Gabriel Orozco was born in Xalapa, Veracruz, Mexico, in 1962. He has been a key figure in contemporary art since the early 1990s.

He studied at the National School of Plastic Arts at UNAM (1981-1984) and later at the Círculo de Bellas Artes in Madrid (1986-1987). Between 1987 and 1991, he organized El Taller de los Viernes (Friday Workshop) at his home in Tlalpan, a collaborative learning space with younger artists Abraham Cruzvillegas, Gabriel Kuri, Damián Ortega, and Jerónimo López (also known as Dr. Lakra). In search of new models for artmaking, Orozco rejected the predominant painting movements of the time. However, he never entirely discarded the muralist tradition and reinterpreted it, integrating diverse techniques into his work and bringing it into public spaces to foster everyday interaction between art and viewer.

In the early 1990s, Orozco's artwork achieved international acclaim. His first solo exhibition at the Museum of Modern Art in New York featured, among other works, Home Run, an ephemeral intervention in which he invited neighbouring buildings residents to place oranges in the windows overlooking the museum's Sculpture Garden.

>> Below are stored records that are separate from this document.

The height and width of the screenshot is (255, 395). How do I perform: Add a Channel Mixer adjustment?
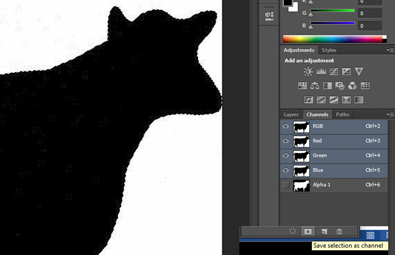click(x=352, y=86)
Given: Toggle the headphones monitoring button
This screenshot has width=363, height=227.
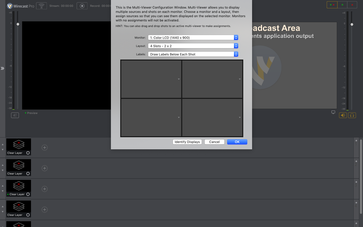Looking at the screenshot, I should point(352,115).
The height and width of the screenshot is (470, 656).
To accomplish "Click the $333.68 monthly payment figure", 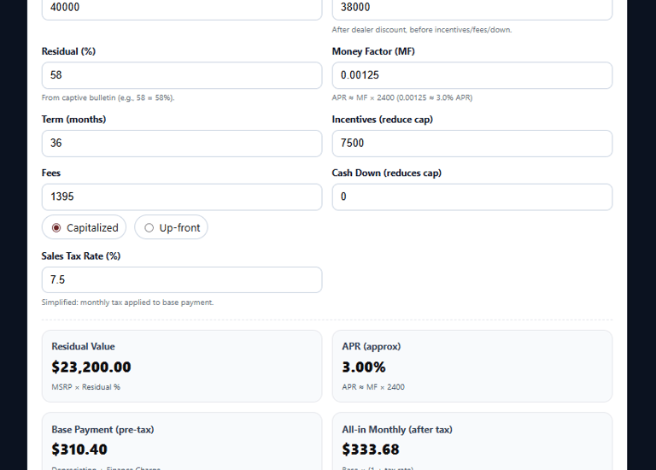I will pyautogui.click(x=371, y=449).
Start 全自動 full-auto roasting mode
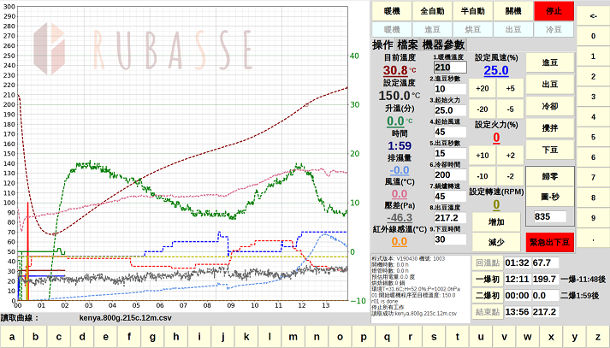The width and height of the screenshot is (610, 348). pos(429,11)
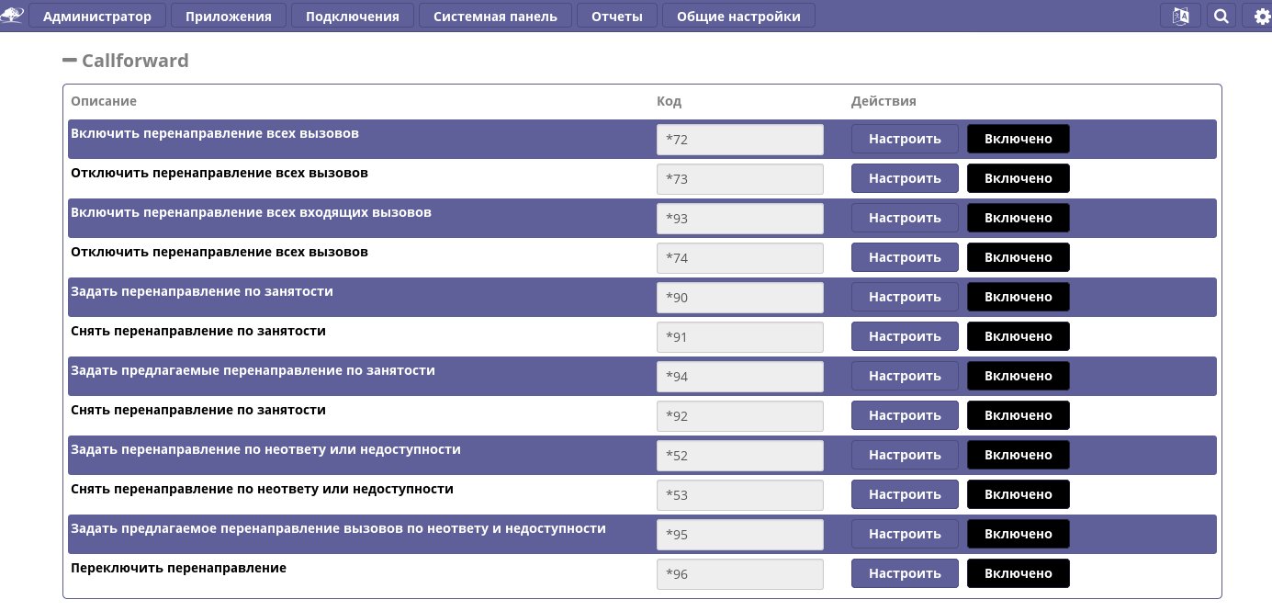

At the 1993 Venice Biennale, he presented an empty shoebox, a work that was a turning point in understanding contemporary art at the time. In 2006, for his first public commission, Mátrix Móvil suspended a recovered whale skeleton inside the Vasconcelos Library.

Years later, he collected remains washed up by the Pacific Ocean off the coast of Baja California for his Asterisms project at the Guggenheim Museum in New York. During the same period, he began a site-specific collaborative project, Las Ruinas del Circo, at the School of Arts in Havana, Cuba. In 2016, he created the South London Gallery's public garden. Recently, from 2019 to 2024, he led and coordinated the master plan for the integration and revitalization of Chapultepec Park in Mexico City.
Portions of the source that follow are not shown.